I am writing a function that does a t test on a dataframe, subsetting the data according to the arguments I defined. Here is a working example using the mtcars data:
testfunc <- function(dfrm, varq, factor, gear = FALSE,
am = FALSE, carb = FALSE){
# Subset the data according to the arguments:
subsetdfrm <- dfrm[which((dfrm[,"gear"] %in% gear) &
(dfrm[,"am"] %in% am) &
(dfrm[,"carb"] %in% carb)),]
# Grab the groups to be compared according to arguments:
factorbinary <- get(factor)
# The t-test:
t <- t.test(dfrm[which(dfrm[factor]==factorbinary[1]), varq],
dfrm[which(dfrm[factor]==factorbinary[2]), varq],
data = subsetdfrm)
print(t)
}
Here is the function in action, comparing cars with 3 gears vs cars with 4 gears, looking at automatic (am=0) cars with 2 to 4 carburetors:
testfunc(mtcars, "mpg", "gear", gear = c(3,4), am = 0, carb = c(2:4))
Note that I defined the defaults of the arguments as "FALSE". What I want is to find a default value for these arguments that automatically negates the subsetting, meaning that all values are included. My own best solution was to add if() clauses for each of the arguments at the beginning of the function as such:
if(carb == FALSE){gear <- unique(dfrm$gear)}
if(am == FALSE){am <- unique(dfrm$am)}
if(carb == FALSE){carb <- unique(dfrm$carb)}
This will become difficult to manage once the number of parameters increases. Is there a default value I can set my arguments to, that will negate the subset?
I imagine something that is equivalent to the opposite of a NULL object: A "not-NULL", or a wildcard object that is simply equal to everything. If not, could I modify my code to make use of the NULL object in the subsetting step?
Searches with keywords "all", "any" and "subset" typically link to pages referring to the functions all() and any() and didn't get me any further.

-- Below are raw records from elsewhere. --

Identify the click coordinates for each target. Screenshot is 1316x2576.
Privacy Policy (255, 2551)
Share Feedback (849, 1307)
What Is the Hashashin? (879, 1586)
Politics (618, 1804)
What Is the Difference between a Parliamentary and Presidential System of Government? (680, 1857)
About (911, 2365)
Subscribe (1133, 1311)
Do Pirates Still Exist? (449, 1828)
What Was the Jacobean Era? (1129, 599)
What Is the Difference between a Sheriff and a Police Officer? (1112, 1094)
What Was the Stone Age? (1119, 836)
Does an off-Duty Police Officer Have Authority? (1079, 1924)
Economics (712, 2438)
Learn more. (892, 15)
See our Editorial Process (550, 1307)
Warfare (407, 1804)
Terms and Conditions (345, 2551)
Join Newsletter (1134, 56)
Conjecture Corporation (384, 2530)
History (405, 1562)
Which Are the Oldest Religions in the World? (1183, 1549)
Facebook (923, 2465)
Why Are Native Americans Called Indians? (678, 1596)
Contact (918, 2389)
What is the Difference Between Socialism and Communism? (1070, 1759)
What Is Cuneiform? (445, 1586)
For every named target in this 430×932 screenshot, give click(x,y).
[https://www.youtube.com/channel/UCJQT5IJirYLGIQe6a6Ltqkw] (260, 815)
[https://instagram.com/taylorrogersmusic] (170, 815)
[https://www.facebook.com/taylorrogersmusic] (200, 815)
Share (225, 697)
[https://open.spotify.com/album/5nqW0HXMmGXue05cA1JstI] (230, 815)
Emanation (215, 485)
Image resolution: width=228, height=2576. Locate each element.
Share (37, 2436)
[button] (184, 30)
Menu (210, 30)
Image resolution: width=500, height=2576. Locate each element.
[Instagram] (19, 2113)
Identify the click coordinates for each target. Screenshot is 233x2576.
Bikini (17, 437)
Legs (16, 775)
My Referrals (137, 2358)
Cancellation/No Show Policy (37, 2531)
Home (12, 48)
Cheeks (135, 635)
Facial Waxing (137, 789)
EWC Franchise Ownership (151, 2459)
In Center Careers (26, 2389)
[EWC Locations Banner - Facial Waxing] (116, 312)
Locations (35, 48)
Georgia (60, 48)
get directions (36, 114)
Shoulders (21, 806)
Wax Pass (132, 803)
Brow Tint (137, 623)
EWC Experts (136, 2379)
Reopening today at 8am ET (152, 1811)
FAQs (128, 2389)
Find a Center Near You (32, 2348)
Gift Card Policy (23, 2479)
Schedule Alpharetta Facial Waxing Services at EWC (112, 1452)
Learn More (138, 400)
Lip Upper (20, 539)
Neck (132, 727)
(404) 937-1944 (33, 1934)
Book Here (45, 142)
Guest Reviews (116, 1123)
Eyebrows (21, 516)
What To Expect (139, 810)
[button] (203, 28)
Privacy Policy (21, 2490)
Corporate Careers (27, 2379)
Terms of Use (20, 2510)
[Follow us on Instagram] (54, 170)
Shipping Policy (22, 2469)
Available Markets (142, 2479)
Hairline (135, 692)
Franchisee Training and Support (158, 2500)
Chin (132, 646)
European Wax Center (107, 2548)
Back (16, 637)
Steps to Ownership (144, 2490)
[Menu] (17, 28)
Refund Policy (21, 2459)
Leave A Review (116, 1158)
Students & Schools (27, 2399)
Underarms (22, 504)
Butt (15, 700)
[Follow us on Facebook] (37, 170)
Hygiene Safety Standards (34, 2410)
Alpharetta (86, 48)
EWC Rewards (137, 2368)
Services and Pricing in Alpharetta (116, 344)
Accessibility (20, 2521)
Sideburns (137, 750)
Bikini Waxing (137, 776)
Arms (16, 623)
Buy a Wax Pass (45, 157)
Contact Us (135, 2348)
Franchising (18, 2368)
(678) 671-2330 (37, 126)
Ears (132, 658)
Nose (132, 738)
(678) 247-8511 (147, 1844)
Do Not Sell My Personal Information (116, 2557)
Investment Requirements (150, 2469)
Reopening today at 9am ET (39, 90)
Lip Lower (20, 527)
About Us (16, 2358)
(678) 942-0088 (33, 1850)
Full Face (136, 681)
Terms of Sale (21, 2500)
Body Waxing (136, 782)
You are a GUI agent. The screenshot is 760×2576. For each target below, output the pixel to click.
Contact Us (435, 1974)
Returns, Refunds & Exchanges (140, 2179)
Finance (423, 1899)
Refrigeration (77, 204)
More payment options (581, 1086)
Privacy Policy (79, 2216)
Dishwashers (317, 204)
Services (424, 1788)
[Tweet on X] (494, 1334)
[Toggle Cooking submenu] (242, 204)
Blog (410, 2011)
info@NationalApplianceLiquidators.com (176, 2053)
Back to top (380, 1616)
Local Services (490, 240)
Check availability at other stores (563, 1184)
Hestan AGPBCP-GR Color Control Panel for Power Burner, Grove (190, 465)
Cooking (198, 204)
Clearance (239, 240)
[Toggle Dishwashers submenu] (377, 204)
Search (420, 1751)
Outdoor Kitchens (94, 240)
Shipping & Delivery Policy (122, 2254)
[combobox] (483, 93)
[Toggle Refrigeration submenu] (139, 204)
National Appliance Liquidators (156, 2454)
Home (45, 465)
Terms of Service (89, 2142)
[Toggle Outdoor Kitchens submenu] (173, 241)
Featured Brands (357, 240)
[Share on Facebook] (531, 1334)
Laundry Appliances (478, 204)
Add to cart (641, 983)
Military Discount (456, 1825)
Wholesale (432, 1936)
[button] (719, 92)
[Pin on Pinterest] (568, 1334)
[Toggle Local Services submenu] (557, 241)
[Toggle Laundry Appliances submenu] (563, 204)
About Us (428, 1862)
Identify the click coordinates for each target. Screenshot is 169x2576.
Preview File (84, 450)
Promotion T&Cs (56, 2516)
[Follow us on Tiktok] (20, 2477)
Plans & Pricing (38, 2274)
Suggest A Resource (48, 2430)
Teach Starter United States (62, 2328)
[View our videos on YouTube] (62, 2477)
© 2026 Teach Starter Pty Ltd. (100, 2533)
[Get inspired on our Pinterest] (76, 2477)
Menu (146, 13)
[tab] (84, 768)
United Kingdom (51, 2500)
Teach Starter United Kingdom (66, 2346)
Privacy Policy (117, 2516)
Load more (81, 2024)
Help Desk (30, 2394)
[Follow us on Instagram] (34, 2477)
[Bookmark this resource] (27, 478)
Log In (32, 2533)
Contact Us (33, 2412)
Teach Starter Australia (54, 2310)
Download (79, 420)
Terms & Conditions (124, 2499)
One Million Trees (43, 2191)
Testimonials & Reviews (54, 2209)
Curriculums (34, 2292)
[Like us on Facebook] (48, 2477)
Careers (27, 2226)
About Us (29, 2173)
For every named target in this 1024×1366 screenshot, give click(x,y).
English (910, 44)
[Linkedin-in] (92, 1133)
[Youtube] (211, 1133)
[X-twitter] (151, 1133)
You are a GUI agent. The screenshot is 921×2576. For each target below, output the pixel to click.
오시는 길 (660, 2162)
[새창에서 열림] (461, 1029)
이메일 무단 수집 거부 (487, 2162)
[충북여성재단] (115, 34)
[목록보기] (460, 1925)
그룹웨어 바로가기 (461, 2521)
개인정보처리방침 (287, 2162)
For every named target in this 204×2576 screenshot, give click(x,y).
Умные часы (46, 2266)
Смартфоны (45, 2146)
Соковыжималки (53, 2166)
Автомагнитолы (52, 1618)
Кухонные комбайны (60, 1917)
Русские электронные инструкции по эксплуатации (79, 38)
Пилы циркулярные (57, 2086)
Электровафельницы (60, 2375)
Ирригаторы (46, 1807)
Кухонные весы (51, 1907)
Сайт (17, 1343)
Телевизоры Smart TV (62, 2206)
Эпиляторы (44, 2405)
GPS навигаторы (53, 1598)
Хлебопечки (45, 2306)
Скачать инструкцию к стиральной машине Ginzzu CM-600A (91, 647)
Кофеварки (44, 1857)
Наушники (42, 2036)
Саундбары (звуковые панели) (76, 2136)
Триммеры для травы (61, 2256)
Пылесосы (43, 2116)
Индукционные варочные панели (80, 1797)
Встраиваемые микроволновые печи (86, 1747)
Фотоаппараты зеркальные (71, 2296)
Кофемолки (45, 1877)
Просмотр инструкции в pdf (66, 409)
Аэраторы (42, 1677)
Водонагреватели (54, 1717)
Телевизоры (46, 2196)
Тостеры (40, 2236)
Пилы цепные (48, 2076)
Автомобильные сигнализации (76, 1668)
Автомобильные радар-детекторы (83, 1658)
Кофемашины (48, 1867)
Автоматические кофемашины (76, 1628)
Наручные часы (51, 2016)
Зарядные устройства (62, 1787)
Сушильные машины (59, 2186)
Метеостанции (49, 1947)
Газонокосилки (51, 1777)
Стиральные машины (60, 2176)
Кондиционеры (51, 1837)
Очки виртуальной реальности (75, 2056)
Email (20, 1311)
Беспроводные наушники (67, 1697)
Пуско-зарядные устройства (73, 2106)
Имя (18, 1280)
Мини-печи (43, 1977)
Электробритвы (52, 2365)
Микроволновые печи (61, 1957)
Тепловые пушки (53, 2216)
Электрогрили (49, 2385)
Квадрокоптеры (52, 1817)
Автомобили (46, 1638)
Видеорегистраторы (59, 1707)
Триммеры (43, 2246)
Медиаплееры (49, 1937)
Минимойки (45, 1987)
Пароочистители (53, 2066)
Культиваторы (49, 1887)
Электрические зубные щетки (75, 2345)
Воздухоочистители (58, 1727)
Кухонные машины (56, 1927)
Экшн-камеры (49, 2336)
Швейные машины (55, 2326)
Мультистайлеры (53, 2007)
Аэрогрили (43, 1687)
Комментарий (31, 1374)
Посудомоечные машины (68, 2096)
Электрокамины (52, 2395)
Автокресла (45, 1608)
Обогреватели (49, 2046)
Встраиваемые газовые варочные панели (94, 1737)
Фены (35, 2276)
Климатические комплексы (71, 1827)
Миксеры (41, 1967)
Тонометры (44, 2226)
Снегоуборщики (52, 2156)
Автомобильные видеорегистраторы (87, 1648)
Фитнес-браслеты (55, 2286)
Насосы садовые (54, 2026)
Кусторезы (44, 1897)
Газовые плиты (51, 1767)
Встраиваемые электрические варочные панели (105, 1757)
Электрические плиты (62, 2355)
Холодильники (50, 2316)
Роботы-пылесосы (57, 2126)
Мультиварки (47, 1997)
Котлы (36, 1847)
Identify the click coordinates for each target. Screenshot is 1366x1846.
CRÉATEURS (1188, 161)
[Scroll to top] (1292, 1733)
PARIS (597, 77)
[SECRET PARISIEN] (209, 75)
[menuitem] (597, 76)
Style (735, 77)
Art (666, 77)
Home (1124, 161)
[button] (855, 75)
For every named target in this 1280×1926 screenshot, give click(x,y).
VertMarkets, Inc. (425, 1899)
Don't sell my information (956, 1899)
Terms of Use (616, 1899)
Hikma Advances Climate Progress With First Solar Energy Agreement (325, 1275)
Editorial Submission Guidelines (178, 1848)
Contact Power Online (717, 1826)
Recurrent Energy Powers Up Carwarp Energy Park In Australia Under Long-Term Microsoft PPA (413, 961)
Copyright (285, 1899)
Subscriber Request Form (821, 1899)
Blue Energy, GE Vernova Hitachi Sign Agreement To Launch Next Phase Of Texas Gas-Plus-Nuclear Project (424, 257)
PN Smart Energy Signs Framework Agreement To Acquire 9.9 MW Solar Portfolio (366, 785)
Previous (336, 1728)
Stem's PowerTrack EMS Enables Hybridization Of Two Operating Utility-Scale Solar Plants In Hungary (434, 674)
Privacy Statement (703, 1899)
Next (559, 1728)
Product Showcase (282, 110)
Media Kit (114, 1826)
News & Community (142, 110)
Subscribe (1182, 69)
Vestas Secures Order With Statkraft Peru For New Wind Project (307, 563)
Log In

I would appreciate any help, thanks.
With Frank's contribution in the comments, here is a working solution:
testfunc <- function(dfrm, varq, factor, gear = unique(dfrm$gear),
am = unique(dfrm$am), carb = unique(dfrm$carb)){
# Subset the data according to the arguments:
subsetdfrm <- dfrm[which((dfrm[,"gear"] %in% gear) &
(dfrm[,"am"] %in% am) &
(dfrm[,"carb"] %in% carb)),]
# Grab the groups to be compared according to arguments:
factorbinary <- get(factor)
# The t-test:
t <- t.test(dfrm[which(dfrm[factor]==factorbinary[1]), varq],
dfrm[which(dfrm[factor]==factorbinary[2]), varq],
data = subsetdfrm)
print(t)
}
In my original code, instead of dfrm
, I have a filepath that gets imported as dfrm
by read.csv()
. The function seems to have no problem handling the fact that "dfrm" being referred to in the arguments appears later in the course.